Directions for this task |
Set down exactly the lines of the listing below that begin at the one containing "Click the sweep3" and end at the last line, both included.

Supplied material |
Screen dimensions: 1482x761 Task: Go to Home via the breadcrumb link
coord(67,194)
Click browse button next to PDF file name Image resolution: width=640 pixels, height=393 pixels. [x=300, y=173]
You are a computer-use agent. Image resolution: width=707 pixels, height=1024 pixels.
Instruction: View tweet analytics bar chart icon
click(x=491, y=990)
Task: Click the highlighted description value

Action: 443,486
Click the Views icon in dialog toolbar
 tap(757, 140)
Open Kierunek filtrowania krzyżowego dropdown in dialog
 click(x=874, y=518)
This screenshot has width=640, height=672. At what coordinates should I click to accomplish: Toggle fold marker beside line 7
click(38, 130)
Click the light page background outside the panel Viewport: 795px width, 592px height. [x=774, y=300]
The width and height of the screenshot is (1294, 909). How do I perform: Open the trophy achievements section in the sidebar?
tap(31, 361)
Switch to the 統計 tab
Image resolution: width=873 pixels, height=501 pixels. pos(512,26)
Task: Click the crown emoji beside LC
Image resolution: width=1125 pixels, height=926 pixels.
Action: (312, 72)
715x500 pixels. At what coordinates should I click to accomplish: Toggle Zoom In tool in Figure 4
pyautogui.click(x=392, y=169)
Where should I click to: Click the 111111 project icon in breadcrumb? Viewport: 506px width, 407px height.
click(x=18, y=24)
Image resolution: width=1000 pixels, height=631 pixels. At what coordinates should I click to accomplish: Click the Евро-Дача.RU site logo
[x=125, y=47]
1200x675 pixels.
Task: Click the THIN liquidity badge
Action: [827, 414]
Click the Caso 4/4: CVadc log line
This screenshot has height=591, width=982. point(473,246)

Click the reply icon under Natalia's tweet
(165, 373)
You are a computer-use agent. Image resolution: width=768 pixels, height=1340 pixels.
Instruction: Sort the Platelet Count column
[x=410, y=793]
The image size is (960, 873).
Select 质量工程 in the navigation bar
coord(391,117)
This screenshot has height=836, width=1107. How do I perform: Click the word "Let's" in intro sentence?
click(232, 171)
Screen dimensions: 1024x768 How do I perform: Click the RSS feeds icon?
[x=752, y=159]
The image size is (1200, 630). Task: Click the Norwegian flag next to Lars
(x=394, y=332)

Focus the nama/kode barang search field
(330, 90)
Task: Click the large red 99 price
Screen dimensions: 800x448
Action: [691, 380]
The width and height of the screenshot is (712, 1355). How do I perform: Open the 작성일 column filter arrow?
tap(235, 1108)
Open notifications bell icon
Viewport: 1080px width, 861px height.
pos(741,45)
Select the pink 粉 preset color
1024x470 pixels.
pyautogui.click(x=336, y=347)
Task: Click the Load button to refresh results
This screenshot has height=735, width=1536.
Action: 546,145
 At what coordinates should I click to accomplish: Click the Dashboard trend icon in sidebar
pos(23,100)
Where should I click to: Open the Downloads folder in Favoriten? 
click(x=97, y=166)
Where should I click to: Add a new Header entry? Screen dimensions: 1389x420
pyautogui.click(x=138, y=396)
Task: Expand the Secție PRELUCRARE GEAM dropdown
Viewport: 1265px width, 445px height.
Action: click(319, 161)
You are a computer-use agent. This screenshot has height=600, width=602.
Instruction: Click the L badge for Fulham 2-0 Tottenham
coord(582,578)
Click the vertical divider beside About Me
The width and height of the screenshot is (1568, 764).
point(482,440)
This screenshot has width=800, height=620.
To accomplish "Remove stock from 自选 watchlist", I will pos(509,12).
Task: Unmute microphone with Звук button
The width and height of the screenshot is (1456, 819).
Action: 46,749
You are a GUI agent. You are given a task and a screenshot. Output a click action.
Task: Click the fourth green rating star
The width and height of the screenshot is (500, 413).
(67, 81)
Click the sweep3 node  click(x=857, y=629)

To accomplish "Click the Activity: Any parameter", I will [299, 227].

Solved exercise |
Click the sweep3 node  click(x=857, y=629)

To accomplish "Click the Activity: Any parameter", I will [299, 227].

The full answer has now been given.